The Case for Mobile App Voting: Can We Know the Risks to the Whole Election?

This is final part of a 4-part mini-series of comments by our co-founder & CTO, John Sebes

In a recent InformationWeek Dark Reading article, Kelly Jackson Higgins asks whether Internet voting by mobile app is better than other forms of Internet voting, based on better security.

Rewinding to the beginning of this series: my response is, “No, App based mobile voting isn’t preferable to other forms based on security.” However, it might be preferable to other methods based on voter convenience, but there are many other factors including, but not limited to, available budget, and the level of technology and cybersecurity sophistication of an elections office in considering such an initiative.

The hardest part – recalling my analogy of flying blind in a snowstorm (Part 1) is in common with any Internet voting scheme: always remembering that it is like flying blind, and ensuring that it’s only done when absolutely necessary.

Before getting to the very last question, let’s revisit the risk to an entire election of even a small amount of Internet voting. The risk starts with the fact that digitally returned ballots cannot be verified as having been what the voter sent. As a result, what happens when there is a very close election, and the number of Internet ballots exceeds the margin of victory? The election is fundamentally tainted. There’s no way to be sure that the stated winner is the actual winner, when there is no way to convincingly prove that every single one of the Internet ballots was legitimate.

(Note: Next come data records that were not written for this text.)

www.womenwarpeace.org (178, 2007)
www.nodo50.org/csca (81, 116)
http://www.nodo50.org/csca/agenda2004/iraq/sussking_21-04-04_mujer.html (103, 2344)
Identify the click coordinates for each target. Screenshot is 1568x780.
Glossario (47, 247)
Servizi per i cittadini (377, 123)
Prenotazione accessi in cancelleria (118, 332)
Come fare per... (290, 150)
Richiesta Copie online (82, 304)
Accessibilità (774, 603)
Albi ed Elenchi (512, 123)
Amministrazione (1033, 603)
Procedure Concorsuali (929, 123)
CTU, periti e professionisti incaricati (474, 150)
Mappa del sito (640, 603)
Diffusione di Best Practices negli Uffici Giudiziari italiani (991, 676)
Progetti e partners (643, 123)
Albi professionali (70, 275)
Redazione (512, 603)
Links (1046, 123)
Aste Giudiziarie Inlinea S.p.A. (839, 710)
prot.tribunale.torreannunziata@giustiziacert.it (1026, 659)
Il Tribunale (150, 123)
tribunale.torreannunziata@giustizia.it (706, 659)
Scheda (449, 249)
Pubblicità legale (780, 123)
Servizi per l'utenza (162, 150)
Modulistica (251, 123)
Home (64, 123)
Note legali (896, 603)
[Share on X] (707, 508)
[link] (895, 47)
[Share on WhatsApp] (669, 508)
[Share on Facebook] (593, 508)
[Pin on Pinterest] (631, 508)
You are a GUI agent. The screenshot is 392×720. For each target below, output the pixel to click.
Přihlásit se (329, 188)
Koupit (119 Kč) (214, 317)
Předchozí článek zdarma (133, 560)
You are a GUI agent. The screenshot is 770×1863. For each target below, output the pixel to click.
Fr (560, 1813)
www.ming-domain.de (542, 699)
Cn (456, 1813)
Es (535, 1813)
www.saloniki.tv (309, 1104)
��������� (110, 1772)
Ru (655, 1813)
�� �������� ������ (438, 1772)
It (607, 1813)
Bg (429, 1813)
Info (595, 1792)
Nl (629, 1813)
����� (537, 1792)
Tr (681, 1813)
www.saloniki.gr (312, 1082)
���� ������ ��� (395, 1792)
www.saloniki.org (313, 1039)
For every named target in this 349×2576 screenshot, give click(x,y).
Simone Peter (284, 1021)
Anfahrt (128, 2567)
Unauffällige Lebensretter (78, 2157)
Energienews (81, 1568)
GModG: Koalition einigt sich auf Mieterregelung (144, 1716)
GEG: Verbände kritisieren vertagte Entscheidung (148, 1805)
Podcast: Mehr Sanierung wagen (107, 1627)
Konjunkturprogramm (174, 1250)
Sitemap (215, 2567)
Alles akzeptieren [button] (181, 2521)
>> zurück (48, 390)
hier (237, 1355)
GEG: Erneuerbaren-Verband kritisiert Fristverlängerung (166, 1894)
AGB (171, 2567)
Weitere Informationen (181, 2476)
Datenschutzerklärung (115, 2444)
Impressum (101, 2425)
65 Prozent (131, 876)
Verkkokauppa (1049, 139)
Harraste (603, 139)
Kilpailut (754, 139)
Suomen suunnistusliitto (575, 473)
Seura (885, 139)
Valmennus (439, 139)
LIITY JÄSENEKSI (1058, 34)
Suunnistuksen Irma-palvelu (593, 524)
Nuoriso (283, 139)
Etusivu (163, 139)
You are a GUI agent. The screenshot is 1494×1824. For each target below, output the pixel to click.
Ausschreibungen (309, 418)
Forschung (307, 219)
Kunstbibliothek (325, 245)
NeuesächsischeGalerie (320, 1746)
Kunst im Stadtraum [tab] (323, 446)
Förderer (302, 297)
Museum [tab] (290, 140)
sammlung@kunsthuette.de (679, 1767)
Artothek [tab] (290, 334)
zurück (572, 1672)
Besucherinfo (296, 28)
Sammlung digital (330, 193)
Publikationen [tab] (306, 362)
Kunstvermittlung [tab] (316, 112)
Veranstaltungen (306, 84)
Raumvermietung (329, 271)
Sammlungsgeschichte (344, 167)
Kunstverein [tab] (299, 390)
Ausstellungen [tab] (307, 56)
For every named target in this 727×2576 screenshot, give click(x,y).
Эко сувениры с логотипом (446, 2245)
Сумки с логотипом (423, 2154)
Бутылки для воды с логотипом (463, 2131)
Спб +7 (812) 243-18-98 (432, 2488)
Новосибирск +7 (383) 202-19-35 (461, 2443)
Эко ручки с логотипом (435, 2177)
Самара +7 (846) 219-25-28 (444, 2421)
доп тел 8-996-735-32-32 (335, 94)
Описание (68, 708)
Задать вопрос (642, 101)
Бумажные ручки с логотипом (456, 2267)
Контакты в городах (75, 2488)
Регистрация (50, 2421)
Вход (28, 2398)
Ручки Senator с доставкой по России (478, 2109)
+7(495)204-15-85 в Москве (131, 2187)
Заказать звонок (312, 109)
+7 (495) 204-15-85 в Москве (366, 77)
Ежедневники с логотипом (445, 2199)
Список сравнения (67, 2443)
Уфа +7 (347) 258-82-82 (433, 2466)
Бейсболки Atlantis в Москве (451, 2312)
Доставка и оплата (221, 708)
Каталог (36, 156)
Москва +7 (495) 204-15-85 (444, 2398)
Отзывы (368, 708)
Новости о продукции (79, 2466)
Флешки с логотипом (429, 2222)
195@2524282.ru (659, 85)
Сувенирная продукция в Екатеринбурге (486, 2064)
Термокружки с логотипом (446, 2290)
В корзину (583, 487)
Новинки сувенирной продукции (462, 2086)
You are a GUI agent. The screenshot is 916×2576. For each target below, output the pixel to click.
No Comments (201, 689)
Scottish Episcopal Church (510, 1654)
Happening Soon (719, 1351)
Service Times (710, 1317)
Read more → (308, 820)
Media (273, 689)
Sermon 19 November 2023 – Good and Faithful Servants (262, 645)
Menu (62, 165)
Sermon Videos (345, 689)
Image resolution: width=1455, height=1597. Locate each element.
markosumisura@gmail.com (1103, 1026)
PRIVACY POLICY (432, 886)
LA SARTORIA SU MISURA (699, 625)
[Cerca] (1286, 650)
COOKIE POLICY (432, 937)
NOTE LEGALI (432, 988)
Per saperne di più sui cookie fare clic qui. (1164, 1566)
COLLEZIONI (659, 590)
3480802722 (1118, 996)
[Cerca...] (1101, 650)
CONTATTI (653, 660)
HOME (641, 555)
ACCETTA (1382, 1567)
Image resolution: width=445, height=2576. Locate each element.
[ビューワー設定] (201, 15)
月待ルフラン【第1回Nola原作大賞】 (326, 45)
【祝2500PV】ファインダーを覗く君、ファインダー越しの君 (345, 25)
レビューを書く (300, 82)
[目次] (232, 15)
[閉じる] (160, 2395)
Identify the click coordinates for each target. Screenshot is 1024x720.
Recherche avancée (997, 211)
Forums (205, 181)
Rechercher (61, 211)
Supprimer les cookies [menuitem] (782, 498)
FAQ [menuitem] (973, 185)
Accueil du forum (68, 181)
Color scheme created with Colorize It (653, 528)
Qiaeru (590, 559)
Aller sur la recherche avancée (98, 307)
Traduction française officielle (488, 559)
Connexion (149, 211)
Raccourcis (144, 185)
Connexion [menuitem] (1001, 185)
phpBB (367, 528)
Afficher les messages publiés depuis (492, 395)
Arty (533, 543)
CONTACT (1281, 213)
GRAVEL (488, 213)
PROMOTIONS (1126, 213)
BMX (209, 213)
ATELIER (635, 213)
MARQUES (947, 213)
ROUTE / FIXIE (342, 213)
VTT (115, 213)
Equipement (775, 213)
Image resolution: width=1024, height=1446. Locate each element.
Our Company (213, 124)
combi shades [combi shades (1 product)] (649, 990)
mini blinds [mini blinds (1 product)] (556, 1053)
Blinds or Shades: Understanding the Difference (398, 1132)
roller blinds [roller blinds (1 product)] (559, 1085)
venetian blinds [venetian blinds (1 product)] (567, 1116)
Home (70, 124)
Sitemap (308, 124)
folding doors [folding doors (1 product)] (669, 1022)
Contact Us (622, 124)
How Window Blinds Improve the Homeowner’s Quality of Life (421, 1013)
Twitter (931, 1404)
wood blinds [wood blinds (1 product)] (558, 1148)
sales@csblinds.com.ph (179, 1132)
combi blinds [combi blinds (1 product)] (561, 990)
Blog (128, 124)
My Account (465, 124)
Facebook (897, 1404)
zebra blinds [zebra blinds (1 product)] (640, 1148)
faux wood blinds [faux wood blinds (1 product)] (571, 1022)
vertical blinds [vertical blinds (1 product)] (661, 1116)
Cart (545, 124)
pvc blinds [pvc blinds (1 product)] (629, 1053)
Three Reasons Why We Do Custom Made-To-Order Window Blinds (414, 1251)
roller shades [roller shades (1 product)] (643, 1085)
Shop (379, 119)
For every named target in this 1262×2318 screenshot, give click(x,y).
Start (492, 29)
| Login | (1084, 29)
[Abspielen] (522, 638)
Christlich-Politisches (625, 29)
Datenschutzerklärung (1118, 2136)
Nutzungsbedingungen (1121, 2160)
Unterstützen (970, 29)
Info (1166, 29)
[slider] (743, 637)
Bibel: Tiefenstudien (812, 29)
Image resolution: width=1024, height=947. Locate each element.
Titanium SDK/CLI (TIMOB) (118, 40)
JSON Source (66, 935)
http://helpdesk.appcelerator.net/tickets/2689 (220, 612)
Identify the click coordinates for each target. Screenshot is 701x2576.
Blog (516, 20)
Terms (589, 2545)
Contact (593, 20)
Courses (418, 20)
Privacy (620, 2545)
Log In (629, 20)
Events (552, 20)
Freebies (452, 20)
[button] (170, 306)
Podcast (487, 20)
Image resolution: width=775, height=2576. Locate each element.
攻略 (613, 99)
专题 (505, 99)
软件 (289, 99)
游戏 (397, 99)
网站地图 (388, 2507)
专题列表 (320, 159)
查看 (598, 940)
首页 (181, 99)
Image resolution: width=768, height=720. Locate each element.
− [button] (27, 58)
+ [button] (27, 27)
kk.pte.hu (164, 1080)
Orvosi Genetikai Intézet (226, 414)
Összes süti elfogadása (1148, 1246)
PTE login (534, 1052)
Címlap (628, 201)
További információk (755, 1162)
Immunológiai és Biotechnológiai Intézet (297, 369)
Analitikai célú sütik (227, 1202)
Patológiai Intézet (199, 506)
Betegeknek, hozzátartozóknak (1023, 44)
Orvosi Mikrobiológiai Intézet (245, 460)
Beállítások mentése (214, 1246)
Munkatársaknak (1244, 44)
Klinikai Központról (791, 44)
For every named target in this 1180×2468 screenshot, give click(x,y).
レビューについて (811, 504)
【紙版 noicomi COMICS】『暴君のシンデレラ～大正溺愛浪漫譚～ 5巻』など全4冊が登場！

That leads to the last question:

How do we know that Internet voting is only used for that sliver of the population that is overseas and for whom the Internet-download with 45-day return time frame really, really, really will not work?”

How do we know that, collectively, we are taking on this risk to the entire election – a really close one that’s decided by unverifiable Internet ballots – only in the absolutely required cases?

I wish I had an answer to that question! I don’t, and I don’t believe anyone does.